---------- Dataset entries

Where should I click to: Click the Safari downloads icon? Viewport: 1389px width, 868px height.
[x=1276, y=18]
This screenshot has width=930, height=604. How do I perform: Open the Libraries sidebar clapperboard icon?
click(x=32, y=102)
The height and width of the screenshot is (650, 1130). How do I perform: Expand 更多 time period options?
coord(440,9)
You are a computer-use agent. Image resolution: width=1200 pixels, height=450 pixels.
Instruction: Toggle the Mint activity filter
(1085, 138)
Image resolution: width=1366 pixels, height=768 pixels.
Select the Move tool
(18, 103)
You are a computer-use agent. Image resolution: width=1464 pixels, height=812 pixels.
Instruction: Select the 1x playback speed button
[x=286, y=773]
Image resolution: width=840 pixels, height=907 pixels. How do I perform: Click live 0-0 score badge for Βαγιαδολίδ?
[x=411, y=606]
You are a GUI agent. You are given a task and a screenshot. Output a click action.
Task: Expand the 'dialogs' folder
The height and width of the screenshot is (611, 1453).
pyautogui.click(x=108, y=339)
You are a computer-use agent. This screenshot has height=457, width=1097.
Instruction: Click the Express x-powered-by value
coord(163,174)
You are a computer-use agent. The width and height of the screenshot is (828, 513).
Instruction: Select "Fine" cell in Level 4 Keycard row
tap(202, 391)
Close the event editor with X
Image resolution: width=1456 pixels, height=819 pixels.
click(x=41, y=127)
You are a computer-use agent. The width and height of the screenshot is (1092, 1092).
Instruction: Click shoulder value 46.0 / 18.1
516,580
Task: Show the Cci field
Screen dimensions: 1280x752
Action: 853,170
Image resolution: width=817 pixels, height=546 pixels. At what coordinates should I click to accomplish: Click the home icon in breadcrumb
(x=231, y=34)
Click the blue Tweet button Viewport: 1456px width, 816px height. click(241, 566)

--------------------

**Stated problem:** Copy every one of the lines above word for word, without changing anything.

**The output:**
Where should I click to: Click the Safari downloads icon? Viewport: 1389px width, 868px height.
[x=1276, y=18]
This screenshot has width=930, height=604. How do I perform: Open the Libraries sidebar clapperboard icon?
click(x=32, y=102)
The height and width of the screenshot is (650, 1130). How do I perform: Expand 更多 time period options?
coord(440,9)
You are a computer-use agent. Image resolution: width=1200 pixels, height=450 pixels.
Instruction: Toggle the Mint activity filter
(1085, 138)
Image resolution: width=1366 pixels, height=768 pixels.
Select the Move tool
(18, 103)
You are a computer-use agent. Image resolution: width=1464 pixels, height=812 pixels.
Instruction: Select the 1x playback speed button
[x=286, y=773]
Image resolution: width=840 pixels, height=907 pixels. How do I perform: Click live 0-0 score badge for Βαγιαδολίδ?
[x=411, y=606]
You are a GUI agent. You are given a task and a screenshot. Output a click action.
Task: Expand the 'dialogs' folder
The height and width of the screenshot is (611, 1453).
pyautogui.click(x=108, y=339)
You are a computer-use agent. This screenshot has height=457, width=1097.
Instruction: Click the Express x-powered-by value
coord(163,174)
You are a computer-use agent. The width and height of the screenshot is (828, 513).
Instruction: Select "Fine" cell in Level 4 Keycard row
tap(202, 391)
Close the event editor with X
Image resolution: width=1456 pixels, height=819 pixels.
click(x=41, y=127)
You are a computer-use agent. The width and height of the screenshot is (1092, 1092).
Instruction: Click shoulder value 46.0 / 18.1
516,580
Task: Show the Cci field
Screen dimensions: 1280x752
Action: 853,170
Image resolution: width=817 pixels, height=546 pixels. At what coordinates should I click to accomplish: Click the home icon in breadcrumb
(x=231, y=34)
Click the blue Tweet button Viewport: 1456px width, 816px height. click(241, 566)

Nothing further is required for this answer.